■ **Work task**:
Search the records for "bell". Report every line where it occurs.

■ **Records for processing**:
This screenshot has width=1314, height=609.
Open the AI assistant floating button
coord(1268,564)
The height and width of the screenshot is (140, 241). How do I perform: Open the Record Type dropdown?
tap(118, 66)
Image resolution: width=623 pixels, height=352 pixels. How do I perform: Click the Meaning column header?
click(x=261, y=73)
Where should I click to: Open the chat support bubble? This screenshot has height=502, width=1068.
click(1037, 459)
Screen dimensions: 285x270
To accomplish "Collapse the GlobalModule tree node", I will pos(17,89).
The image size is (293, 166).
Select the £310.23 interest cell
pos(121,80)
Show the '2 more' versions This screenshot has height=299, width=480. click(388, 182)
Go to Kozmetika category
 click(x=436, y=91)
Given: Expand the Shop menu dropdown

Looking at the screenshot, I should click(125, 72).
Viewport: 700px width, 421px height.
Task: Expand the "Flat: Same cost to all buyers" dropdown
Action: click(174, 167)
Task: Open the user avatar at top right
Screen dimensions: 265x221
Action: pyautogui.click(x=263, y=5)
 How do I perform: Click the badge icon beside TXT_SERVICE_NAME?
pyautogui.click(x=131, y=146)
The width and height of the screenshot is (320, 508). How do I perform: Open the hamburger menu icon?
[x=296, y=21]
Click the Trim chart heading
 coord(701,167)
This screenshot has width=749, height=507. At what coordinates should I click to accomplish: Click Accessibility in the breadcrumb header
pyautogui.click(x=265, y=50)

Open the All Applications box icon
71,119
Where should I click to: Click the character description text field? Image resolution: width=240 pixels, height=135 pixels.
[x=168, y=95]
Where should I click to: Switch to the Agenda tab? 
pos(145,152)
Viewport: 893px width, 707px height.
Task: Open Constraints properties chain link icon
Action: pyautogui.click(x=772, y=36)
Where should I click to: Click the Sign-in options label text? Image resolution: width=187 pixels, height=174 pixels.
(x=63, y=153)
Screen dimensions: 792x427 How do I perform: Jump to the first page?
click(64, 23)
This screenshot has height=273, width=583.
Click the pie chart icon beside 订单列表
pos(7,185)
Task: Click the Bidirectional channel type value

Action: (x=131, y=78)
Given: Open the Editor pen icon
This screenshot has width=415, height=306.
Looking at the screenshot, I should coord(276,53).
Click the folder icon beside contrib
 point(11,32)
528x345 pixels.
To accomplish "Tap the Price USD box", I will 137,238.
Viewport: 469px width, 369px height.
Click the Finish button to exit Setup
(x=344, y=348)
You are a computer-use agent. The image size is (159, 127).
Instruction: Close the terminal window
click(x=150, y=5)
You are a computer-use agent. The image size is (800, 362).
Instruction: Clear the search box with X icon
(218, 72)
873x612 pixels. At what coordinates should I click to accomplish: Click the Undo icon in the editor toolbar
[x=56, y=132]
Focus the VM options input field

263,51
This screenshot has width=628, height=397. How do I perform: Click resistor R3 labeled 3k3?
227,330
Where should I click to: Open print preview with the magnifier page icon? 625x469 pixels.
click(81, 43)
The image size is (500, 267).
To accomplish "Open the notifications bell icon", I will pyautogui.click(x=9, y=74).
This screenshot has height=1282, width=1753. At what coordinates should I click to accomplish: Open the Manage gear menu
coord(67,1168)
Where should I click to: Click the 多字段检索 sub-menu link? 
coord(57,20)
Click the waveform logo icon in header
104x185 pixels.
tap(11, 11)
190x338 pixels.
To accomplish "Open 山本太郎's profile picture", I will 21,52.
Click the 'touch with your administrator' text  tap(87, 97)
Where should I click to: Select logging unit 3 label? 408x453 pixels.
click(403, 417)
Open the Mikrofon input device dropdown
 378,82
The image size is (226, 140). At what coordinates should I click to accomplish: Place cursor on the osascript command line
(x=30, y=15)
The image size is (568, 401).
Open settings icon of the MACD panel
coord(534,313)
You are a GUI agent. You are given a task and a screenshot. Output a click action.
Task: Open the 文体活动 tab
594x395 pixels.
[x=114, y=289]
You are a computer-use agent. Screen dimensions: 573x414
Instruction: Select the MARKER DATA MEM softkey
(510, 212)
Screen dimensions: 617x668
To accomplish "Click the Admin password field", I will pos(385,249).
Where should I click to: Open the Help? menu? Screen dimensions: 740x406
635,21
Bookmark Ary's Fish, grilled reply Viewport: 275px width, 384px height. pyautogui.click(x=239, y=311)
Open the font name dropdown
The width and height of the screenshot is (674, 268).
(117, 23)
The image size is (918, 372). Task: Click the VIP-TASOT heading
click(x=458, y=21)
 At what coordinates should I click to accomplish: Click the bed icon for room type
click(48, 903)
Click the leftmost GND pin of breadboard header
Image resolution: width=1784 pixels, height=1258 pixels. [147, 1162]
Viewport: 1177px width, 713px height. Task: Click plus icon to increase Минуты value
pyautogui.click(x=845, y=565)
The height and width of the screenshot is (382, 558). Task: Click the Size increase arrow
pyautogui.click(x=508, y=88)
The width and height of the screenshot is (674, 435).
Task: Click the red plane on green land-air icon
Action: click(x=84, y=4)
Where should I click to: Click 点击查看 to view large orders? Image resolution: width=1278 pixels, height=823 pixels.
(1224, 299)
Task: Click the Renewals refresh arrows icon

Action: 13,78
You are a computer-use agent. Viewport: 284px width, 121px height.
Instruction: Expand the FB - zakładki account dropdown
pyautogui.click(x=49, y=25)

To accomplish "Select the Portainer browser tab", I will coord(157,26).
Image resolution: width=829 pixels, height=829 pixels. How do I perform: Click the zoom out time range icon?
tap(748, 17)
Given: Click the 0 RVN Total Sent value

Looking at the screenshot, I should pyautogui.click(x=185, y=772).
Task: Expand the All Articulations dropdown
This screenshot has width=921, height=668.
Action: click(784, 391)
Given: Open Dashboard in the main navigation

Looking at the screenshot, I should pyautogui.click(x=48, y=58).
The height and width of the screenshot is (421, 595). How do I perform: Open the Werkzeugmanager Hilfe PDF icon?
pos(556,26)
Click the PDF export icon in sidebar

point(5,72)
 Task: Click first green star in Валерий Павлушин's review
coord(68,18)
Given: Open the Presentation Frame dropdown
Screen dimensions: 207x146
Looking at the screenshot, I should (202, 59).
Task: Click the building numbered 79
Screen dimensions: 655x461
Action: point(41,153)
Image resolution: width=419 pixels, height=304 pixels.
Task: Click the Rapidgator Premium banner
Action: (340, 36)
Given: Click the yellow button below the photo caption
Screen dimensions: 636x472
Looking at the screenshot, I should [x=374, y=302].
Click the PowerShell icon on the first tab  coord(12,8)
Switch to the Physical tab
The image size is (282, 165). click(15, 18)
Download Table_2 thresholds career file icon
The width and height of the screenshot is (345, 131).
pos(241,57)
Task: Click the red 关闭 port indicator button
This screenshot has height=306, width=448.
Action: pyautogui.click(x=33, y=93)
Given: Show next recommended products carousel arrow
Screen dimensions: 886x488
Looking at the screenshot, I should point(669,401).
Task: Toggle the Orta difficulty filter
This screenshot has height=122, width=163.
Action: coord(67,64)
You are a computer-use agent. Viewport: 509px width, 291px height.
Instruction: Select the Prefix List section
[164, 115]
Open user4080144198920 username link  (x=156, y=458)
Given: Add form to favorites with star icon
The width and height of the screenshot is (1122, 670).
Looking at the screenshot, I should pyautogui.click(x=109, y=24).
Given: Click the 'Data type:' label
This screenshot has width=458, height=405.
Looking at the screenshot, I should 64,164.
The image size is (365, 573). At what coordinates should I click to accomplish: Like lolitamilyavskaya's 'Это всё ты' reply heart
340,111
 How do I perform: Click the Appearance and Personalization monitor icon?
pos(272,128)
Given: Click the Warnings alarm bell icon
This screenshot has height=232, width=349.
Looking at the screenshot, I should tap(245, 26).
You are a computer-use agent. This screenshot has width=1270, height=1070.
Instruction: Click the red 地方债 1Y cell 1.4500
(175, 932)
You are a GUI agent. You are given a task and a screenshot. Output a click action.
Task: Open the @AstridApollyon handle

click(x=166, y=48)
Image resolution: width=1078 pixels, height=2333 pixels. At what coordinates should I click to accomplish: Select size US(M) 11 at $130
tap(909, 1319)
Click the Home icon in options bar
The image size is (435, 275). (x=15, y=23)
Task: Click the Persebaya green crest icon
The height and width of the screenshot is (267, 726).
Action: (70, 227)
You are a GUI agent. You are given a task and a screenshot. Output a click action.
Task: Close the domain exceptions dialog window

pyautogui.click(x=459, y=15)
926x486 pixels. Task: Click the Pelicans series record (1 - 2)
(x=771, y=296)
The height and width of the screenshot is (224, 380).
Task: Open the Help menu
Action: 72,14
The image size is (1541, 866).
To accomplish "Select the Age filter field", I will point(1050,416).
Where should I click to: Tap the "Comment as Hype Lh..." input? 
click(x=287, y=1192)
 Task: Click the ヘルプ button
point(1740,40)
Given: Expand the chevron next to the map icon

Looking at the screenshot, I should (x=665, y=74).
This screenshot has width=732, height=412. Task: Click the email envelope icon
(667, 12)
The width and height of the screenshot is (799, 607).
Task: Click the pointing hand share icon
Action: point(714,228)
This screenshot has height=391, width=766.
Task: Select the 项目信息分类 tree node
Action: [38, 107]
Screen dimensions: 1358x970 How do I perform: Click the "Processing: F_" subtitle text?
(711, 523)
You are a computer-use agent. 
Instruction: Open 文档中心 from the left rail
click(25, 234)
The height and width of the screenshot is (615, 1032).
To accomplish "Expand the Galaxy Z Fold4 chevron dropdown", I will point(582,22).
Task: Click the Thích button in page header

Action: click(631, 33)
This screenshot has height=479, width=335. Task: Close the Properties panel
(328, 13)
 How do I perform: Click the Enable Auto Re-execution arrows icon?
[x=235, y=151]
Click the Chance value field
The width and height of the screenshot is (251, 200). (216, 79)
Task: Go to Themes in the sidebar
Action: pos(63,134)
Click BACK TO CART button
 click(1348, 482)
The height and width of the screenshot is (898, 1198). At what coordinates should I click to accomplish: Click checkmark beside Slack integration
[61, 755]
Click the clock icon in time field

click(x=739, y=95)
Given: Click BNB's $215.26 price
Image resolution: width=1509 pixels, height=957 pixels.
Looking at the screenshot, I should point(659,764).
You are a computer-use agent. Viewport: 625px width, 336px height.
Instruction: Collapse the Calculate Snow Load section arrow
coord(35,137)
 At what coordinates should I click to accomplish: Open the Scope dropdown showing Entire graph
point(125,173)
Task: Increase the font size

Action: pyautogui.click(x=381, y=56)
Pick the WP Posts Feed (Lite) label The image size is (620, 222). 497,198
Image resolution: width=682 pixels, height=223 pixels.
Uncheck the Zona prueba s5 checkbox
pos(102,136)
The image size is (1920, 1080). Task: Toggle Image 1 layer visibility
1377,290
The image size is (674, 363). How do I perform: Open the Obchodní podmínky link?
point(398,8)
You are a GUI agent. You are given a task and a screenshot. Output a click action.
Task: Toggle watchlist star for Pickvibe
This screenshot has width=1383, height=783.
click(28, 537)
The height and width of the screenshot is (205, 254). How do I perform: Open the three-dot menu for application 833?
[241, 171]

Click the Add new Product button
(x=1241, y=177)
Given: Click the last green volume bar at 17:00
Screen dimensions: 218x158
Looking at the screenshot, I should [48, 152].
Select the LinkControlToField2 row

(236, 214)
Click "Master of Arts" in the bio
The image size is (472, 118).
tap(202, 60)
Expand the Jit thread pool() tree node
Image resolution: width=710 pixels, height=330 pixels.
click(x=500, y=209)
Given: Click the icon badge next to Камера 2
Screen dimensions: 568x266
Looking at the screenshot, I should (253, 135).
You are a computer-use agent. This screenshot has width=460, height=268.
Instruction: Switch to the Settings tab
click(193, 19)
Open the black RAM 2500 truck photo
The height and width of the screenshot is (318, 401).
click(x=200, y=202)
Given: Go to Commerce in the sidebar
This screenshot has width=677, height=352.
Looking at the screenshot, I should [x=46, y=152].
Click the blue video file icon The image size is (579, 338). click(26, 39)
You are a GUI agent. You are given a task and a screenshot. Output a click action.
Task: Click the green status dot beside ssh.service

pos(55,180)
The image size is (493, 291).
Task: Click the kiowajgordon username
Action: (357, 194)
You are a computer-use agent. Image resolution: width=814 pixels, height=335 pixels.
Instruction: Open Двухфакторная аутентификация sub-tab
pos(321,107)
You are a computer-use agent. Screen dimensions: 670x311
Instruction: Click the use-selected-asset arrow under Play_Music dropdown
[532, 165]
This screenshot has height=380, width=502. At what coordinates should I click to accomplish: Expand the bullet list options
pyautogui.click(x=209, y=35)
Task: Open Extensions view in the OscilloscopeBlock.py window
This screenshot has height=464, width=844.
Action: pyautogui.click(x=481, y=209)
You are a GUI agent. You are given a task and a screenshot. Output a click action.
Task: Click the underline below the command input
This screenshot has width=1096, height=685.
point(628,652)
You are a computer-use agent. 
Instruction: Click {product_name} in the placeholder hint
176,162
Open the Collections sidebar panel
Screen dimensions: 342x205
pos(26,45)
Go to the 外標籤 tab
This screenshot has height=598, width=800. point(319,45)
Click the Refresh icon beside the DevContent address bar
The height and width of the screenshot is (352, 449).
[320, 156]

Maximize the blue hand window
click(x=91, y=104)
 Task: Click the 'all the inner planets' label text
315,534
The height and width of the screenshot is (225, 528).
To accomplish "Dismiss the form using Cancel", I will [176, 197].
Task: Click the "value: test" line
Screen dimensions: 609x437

■ **Written answer**:
To accomplish "Open the notifications bell icon", I will pyautogui.click(x=9, y=74).
Given: Click the Warnings alarm bell icon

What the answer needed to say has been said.